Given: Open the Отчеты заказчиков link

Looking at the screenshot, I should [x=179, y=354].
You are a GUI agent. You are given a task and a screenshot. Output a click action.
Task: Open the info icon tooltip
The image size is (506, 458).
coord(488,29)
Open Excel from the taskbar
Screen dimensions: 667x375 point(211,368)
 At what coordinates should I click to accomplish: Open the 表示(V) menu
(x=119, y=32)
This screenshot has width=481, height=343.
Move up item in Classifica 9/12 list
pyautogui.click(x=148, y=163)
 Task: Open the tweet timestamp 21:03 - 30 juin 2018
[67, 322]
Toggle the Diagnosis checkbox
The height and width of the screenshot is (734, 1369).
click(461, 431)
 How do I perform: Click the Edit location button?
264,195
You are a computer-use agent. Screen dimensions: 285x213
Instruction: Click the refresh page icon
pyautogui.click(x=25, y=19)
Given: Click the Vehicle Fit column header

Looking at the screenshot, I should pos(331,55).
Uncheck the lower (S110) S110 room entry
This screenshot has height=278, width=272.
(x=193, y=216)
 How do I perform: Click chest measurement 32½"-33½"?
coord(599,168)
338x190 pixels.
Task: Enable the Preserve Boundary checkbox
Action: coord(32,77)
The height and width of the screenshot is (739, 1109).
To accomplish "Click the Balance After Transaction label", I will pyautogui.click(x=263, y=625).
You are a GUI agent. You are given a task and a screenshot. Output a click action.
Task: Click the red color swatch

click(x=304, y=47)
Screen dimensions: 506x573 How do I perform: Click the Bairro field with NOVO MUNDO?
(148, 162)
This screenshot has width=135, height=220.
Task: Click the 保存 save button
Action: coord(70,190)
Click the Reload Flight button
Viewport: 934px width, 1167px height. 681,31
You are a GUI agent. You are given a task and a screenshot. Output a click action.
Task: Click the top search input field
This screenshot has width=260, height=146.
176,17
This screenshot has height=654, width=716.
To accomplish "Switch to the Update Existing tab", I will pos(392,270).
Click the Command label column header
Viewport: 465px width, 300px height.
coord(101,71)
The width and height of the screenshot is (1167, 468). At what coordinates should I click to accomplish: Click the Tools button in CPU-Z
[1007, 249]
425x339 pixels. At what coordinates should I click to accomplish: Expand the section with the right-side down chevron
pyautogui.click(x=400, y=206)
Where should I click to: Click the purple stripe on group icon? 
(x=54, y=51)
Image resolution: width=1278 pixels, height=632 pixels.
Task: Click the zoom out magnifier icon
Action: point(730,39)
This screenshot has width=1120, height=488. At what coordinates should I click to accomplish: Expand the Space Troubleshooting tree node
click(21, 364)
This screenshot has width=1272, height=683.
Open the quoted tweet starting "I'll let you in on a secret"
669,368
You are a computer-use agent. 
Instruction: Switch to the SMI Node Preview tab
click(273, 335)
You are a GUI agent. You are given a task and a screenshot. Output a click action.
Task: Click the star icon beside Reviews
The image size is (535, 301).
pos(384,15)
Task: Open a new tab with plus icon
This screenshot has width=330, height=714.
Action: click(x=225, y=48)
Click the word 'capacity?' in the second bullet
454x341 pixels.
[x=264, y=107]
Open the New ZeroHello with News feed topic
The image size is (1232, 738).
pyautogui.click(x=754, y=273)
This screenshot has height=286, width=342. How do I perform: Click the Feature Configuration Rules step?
---*---
§ What to work on
Each of the entries above is to be repeated exactly.

§ Response for this exercise
Given: Open the Отчеты заказчиков link

Looking at the screenshot, I should [x=179, y=354].
You are a GUI agent. You are given a task and a screenshot. Output a click action.
Task: Open the info icon tooltip
The image size is (506, 458).
coord(488,29)
Open Excel from the taskbar
Screen dimensions: 667x375 point(211,368)
 At what coordinates should I click to accomplish: Open the 表示(V) menu
(x=119, y=32)
This screenshot has width=481, height=343.
Move up item in Classifica 9/12 list
pyautogui.click(x=148, y=163)
 Task: Open the tweet timestamp 21:03 - 30 juin 2018
[67, 322]
Toggle the Diagnosis checkbox
The height and width of the screenshot is (734, 1369).
click(461, 431)
 How do I perform: Click the Edit location button?
264,195
You are a computer-use agent. Screen dimensions: 285x213
Instruction: Click the refresh page icon
pyautogui.click(x=25, y=19)
Given: Click the Vehicle Fit column header

Looking at the screenshot, I should pos(331,55).
Uncheck the lower (S110) S110 room entry
This screenshot has height=278, width=272.
(x=193, y=216)
 How do I perform: Click chest measurement 32½"-33½"?
coord(599,168)
338x190 pixels.
Task: Enable the Preserve Boundary checkbox
Action: coord(32,77)
The height and width of the screenshot is (739, 1109).
To accomplish "Click the Balance After Transaction label", I will pyautogui.click(x=263, y=625).
You are a GUI agent. You are given a task and a screenshot. Output a click action.
Task: Click the red color swatch

click(x=304, y=47)
Screen dimensions: 506x573 How do I perform: Click the Bairro field with NOVO MUNDO?
(148, 162)
This screenshot has width=135, height=220.
Task: Click the 保存 save button
Action: coord(70,190)
Click the Reload Flight button
Viewport: 934px width, 1167px height. 681,31
You are a GUI agent. You are given a task and a screenshot. Output a click action.
Task: Click the top search input field
This screenshot has width=260, height=146.
176,17
This screenshot has height=654, width=716.
To accomplish "Switch to the Update Existing tab", I will pos(392,270).
Click the Command label column header
Viewport: 465px width, 300px height.
coord(101,71)
The width and height of the screenshot is (1167, 468). At what coordinates should I click to accomplish: Click the Tools button in CPU-Z
[1007, 249]
425x339 pixels. At what coordinates should I click to accomplish: Expand the section with the right-side down chevron
pyautogui.click(x=400, y=206)
Where should I click to: Click the purple stripe on group icon? 
(x=54, y=51)
Image resolution: width=1278 pixels, height=632 pixels.
Task: Click the zoom out magnifier icon
Action: point(730,39)
This screenshot has width=1120, height=488. At what coordinates should I click to accomplish: Expand the Space Troubleshooting tree node
click(21, 364)
This screenshot has width=1272, height=683.
Open the quoted tweet starting "I'll let you in on a secret"
669,368
You are a computer-use agent. 
Instruction: Switch to the SMI Node Preview tab
click(273, 335)
You are a GUI agent. You are given a task and a screenshot. Output a click action.
Task: Click the star icon beside Reviews
The image size is (535, 301).
pos(384,15)
Task: Open a new tab with plus icon
This screenshot has width=330, height=714.
Action: click(x=225, y=48)
Click the word 'capacity?' in the second bullet
454x341 pixels.
[x=264, y=107]
Open the New ZeroHello with News feed topic
The image size is (1232, 738).
pyautogui.click(x=754, y=273)
This screenshot has height=286, width=342. How do I perform: Click the Feature Configuration Rules step?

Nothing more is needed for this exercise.